Il y a une raison beaucoup plus sérieuse à mon invitation : Jean-Louis Borloo, ancien ministre, député centriste et patron de l’UDI, a bâti sa carrière sur un phrasé atypique et une crinière ébouriffée caractéristique des hommes libres. Et j’aime bien les crinières ébouriffées.

Jean-Louis est assis sur le canapé noir. Il porte une chemise dont le col est largement ouvert. Il a une barbe de trois jours, comme moi, sauf que la sienne est grisonnante.
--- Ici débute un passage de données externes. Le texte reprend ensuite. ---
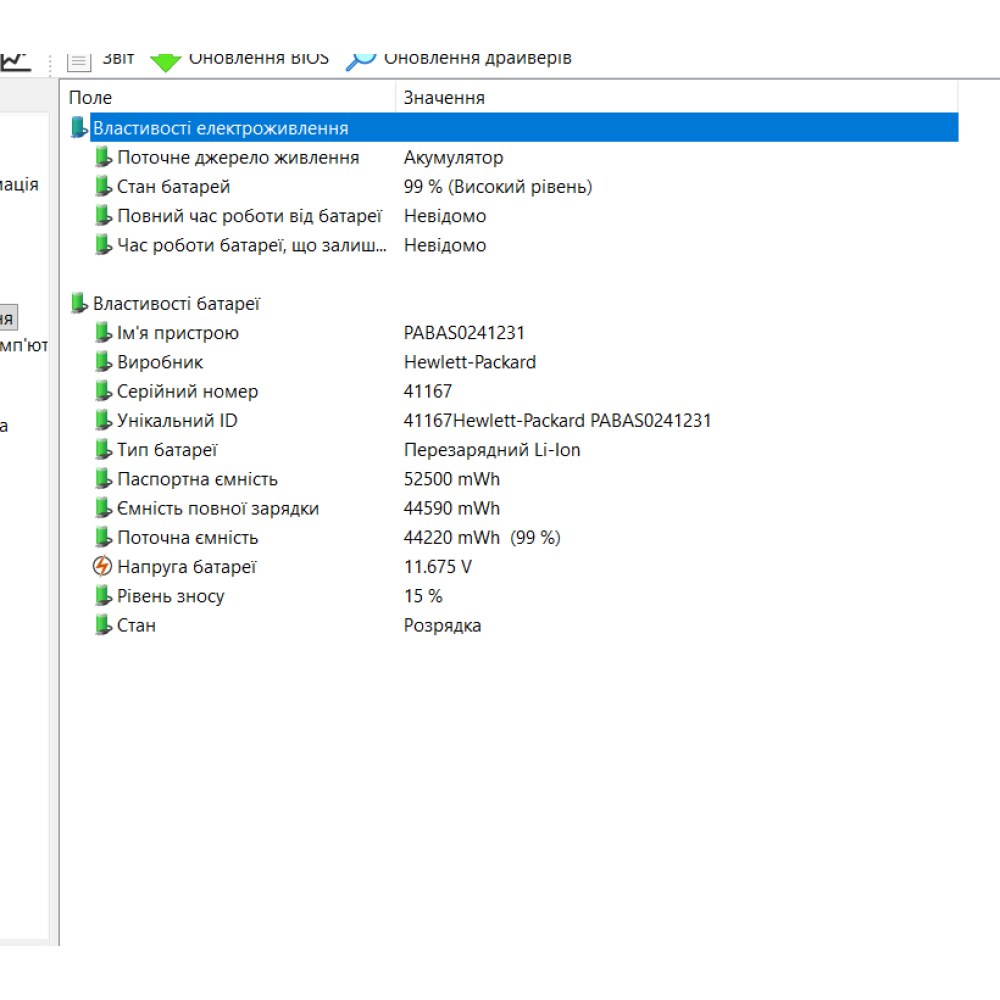
Task: Click the driver update magnifier icon
Action: pyautogui.click(x=360, y=60)
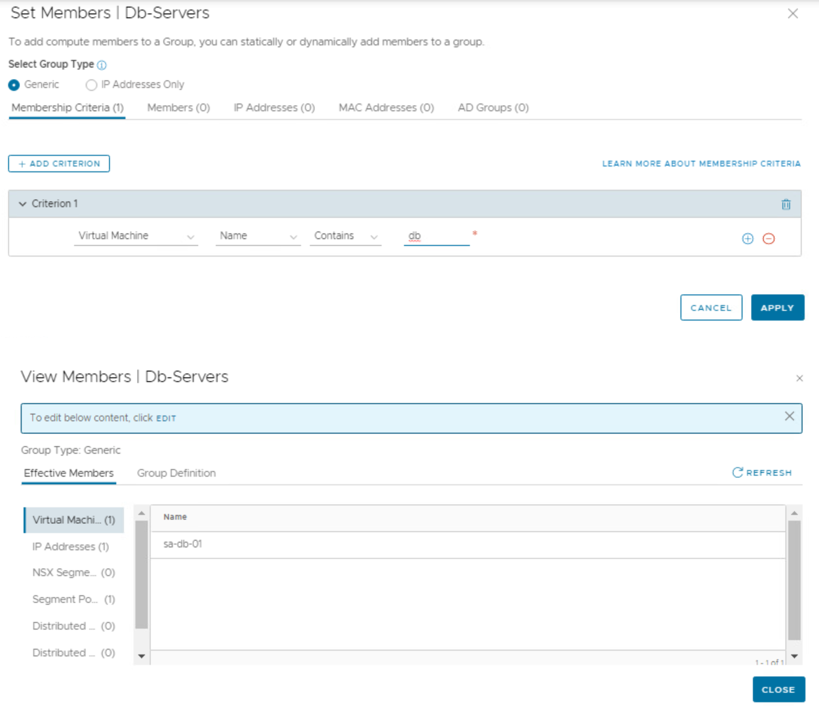Open the Group Definition tab
The height and width of the screenshot is (706, 819).
[176, 473]
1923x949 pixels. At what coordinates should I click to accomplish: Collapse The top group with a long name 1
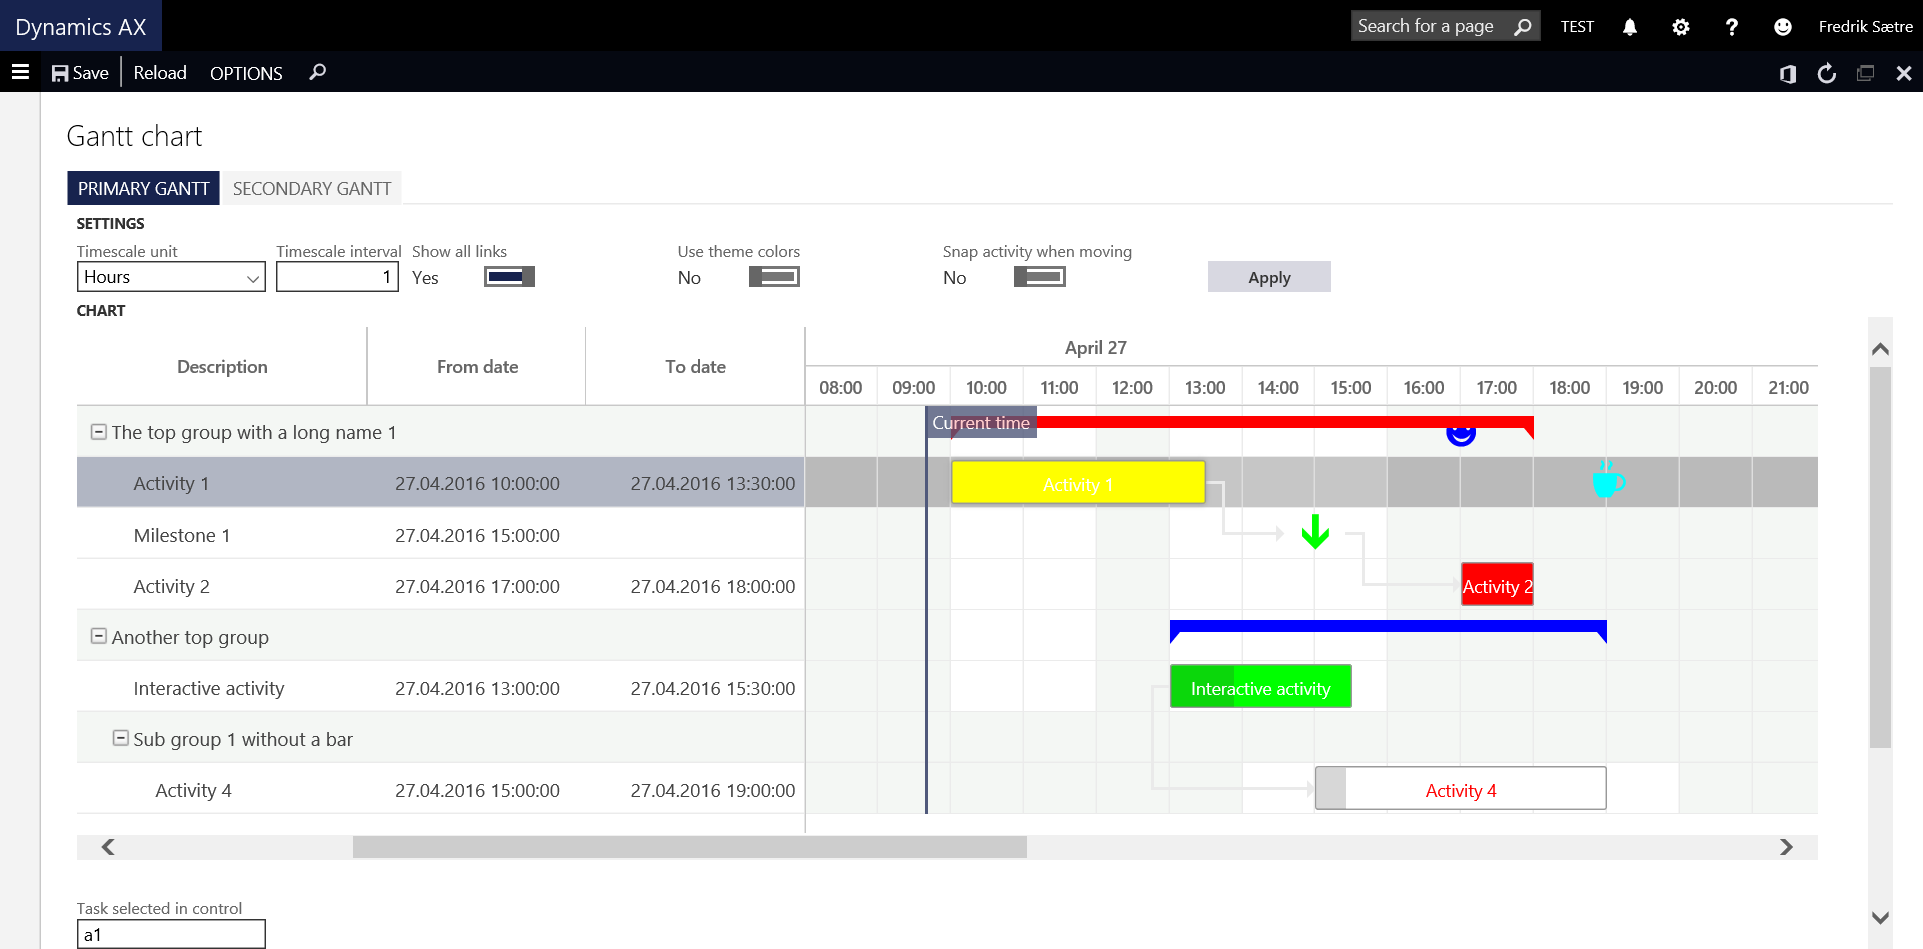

Il boit de la menthe à l’eau comme Eddy Mitchel , moi j’en suis à mon troisième whisky et je me prends la tête en cuisine : ça mange quoi un centriste ?

– Ça n’a vraiment pas été simple, Jean-Louis, vraiment pas !

Je lui hurle cela à la cantonade depuis la cuisine.

– Et pourquoi donc ? Tu sais que je ne suis pas compliqué. Moi j’aime la cuisine des copains.

J’aime cette manière qu’il a de s’adresser aux gens, ce côté un peu franchouillard mais qui parle avec le coeur.

On frôle parfois le Patrick Sébastien, mais Jean-Louis, lui, il sait se tenir, même dans un petit appartement parisien.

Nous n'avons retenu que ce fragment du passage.